▶ **Data shown**:
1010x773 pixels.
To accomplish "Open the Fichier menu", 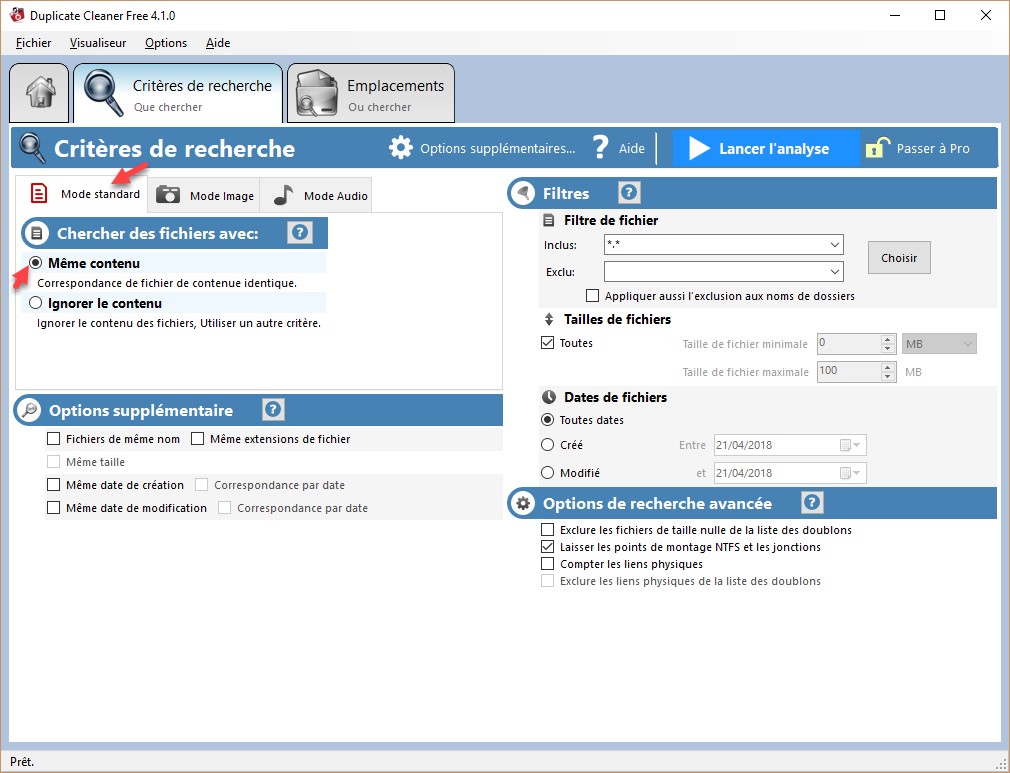I will coord(33,43).
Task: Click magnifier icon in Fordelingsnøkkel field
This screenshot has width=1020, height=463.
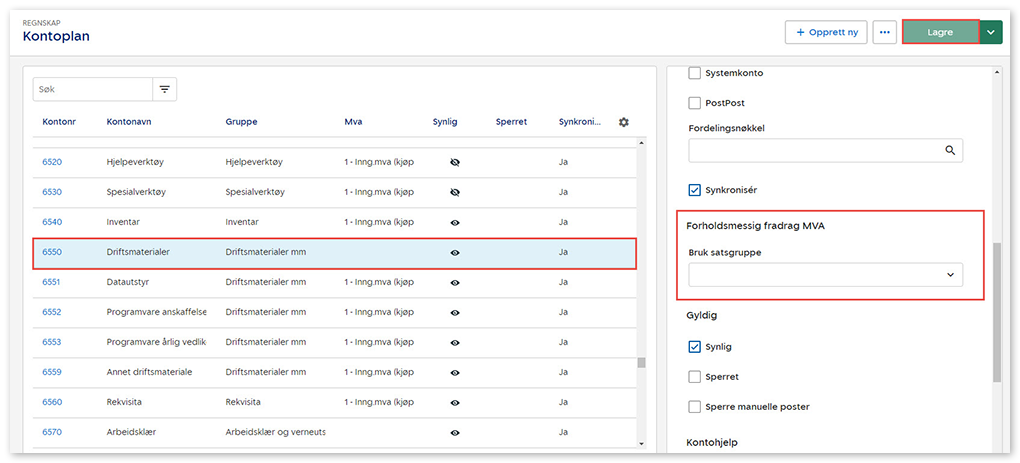Action: [950, 150]
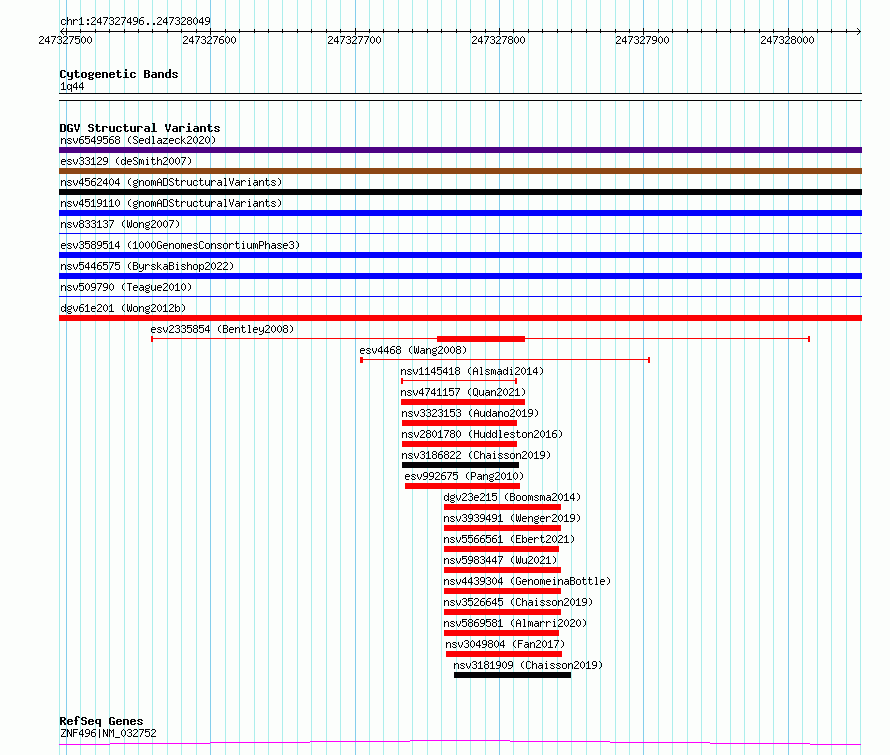Click the black nsv3181909 Chaisson2019 bar
This screenshot has height=755, width=890.
[x=512, y=675]
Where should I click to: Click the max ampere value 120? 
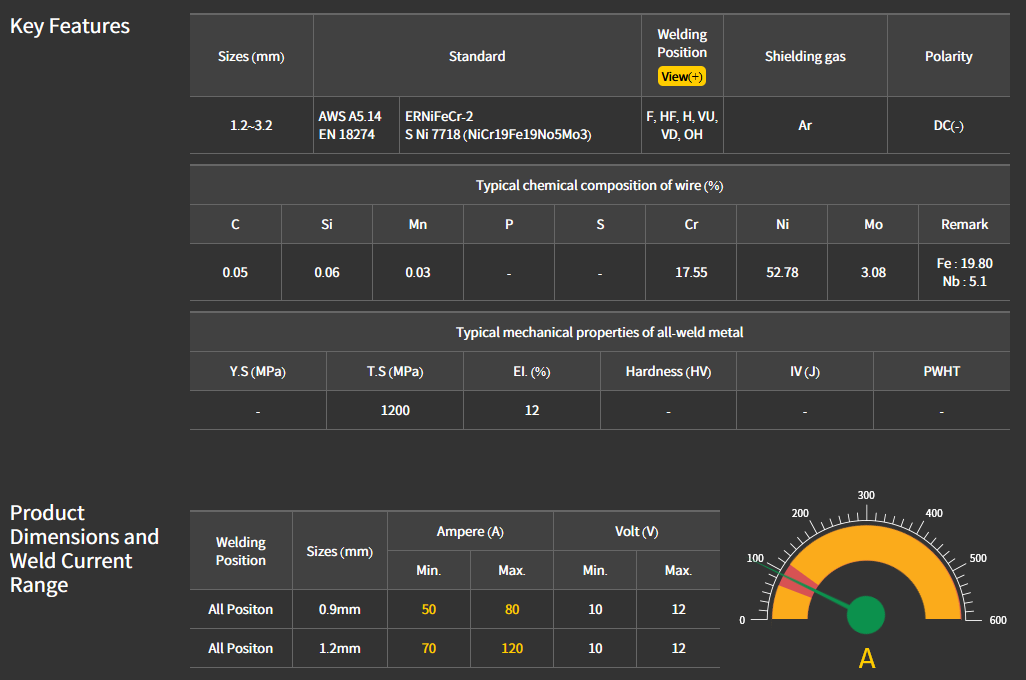pos(511,648)
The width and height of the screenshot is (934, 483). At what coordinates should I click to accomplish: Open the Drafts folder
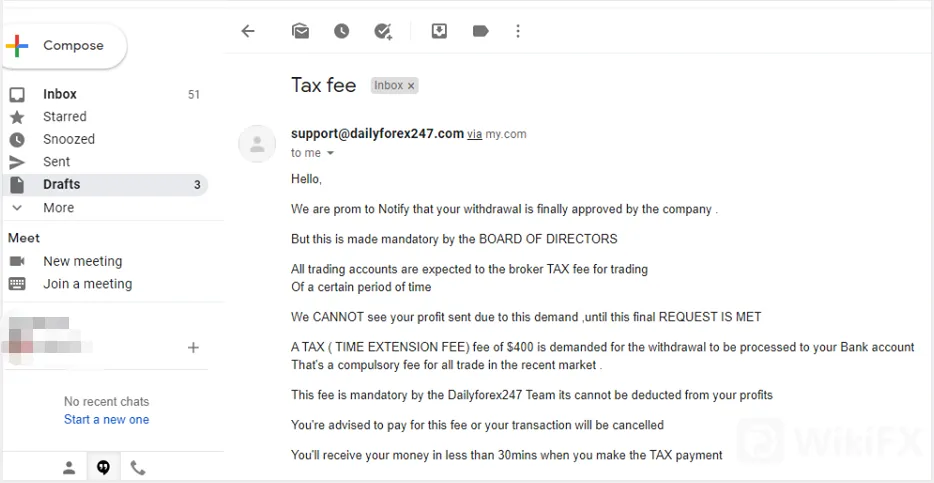tap(105, 185)
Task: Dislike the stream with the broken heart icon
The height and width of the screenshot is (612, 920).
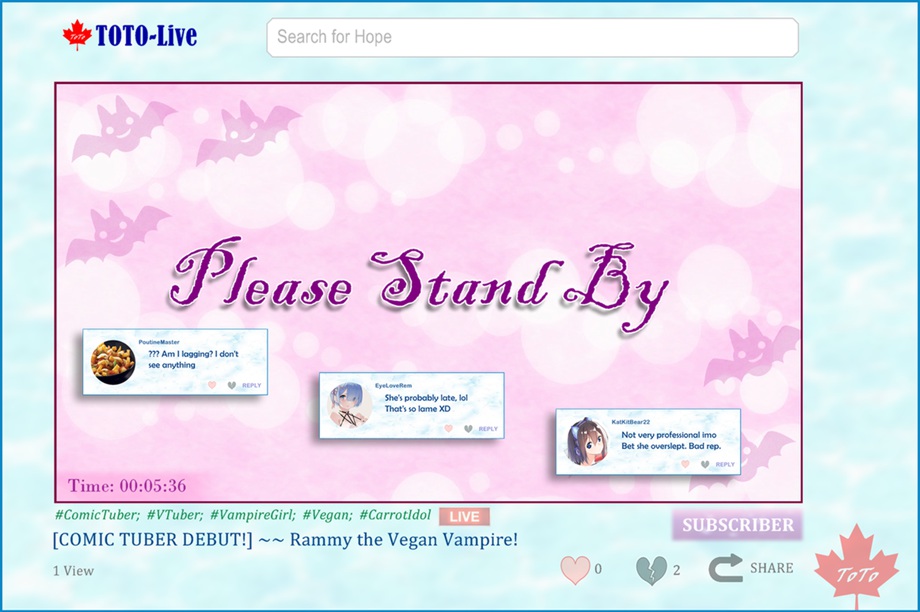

▶ **The task**:
Wording must stay exact. Give again the lines from the line with "The width and" through the last line of the listing, both ends included, without pictures.

▶ **Written reply**:
The width and height of the screenshot is (934, 483). At what coordinates should I click to accomplish: Open the Drafts folder
tap(105, 185)
Task: Dislike the stream with the broken heart icon
The height and width of the screenshot is (612, 920).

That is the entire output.